ChartingTheEconomy.Com

January 31, 2008

Employment

Filed under: Calling the Crash — admin @ 10:22 am

Email to Investment Partner

“Unemployment claims were up big.  Also Monster.com reported its index of jobs was down big (attached clipping on it below - listed backwards for some reason).  This index has cratered since Oct.  I think there is another big jobs report tomorrow. I cannot believe this market has rallied back like this.  Also, a very interesting bit of info I found today in BMY’s earnings is that it took a big lose because of exposure to CDOs.  A drug company taking a big lose because of investments in CDOs.  I have been waiting for this with the Insurance companies, but didn’t expect it with others.  It tells me that any big company with a lot of investments is exposed to asset write downs.”

January 17, 2008

Margin

Filed under: Calling the Crash — admin @ 10:43 am

Email to Investment Partner

“So, I have been spending time thinking about the 1920s and 1930s.  From everything I remember reading the 20s were a time of great excess.  Just like the present (well up to now).  What concerns me is that a major factor in the crash of the stock market was that people were buying equities on margin.  Basically, thinking that stocks couldn’t go down (and if they did they would be quick enough to react).  Well, after this period (and the great depression), the government put regulations in place to make sure people didn’t have margin loans on equities for more than they could cover.  Seems logical.

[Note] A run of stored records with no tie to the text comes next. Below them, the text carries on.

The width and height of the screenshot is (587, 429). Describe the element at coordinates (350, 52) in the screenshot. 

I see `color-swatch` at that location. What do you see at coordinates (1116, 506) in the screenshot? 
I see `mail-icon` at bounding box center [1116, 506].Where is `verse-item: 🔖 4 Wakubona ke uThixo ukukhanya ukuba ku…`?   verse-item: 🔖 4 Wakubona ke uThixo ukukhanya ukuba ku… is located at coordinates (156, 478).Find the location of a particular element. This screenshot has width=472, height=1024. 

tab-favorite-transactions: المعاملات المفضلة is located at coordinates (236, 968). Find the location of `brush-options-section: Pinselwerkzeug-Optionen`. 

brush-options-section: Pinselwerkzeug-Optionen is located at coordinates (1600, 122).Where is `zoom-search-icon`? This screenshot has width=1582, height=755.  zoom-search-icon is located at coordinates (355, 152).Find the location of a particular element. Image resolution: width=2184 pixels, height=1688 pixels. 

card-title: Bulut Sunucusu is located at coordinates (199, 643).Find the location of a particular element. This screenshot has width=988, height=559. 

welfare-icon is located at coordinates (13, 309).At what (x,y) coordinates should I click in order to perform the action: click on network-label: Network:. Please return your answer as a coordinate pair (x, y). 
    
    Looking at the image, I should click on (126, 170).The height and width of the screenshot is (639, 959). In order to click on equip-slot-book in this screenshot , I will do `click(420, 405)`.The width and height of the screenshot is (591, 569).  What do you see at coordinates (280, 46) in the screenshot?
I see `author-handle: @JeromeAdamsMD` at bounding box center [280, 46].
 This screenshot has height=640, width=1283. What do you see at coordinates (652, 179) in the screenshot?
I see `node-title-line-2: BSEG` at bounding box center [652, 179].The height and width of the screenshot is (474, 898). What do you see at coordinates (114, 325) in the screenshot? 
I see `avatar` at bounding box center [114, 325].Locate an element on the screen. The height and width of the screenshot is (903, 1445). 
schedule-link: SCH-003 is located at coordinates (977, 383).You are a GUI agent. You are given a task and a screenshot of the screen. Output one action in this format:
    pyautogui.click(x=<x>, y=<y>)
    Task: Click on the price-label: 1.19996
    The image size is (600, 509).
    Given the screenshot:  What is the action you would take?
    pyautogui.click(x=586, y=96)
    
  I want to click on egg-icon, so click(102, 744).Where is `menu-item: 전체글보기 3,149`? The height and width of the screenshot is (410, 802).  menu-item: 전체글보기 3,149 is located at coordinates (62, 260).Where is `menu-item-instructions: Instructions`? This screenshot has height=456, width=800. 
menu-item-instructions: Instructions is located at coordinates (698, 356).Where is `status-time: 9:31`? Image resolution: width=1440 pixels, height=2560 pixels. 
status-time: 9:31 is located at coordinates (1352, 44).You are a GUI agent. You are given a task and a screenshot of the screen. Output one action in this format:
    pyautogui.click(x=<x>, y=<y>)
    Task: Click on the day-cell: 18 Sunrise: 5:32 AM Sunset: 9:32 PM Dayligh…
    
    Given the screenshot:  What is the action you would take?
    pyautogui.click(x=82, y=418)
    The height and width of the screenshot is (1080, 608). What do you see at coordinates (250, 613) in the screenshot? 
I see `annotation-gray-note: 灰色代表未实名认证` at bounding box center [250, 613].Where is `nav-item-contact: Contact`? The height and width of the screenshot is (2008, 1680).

Fast forward to 2005.  Realtors are telling home buyers that home prices never go down.  MR and MRS Joe Blow are making tons of money off flipping houses.  MR and MRS Joe Blow are buying the most expensive house they can afford (not afford) by taking out as much margin as they could.  The margin was in the form of no money down, negative amortization ARMS, with no verification of income or assets.  I even remember talking with you about it - people making 100K and buying $1,000,000 homes.  It’s called margin and it makes you rich on the way up and kills on the way down.  Well, just like in the 1920s the regulators were asleep during the party.  They had effectively protected the system from a margin meltdown in the equity markets by putting protections in place decades ago.  However, no one saw it coming with houses.  Houses were no longer about making a home, but about making money.

Bottomline:  I see an scary similarity between the margin meltdown of 1929 and the coming margin meltdown in housing.

Nothing kills like margin.  And what we really have now is a major margin problem.”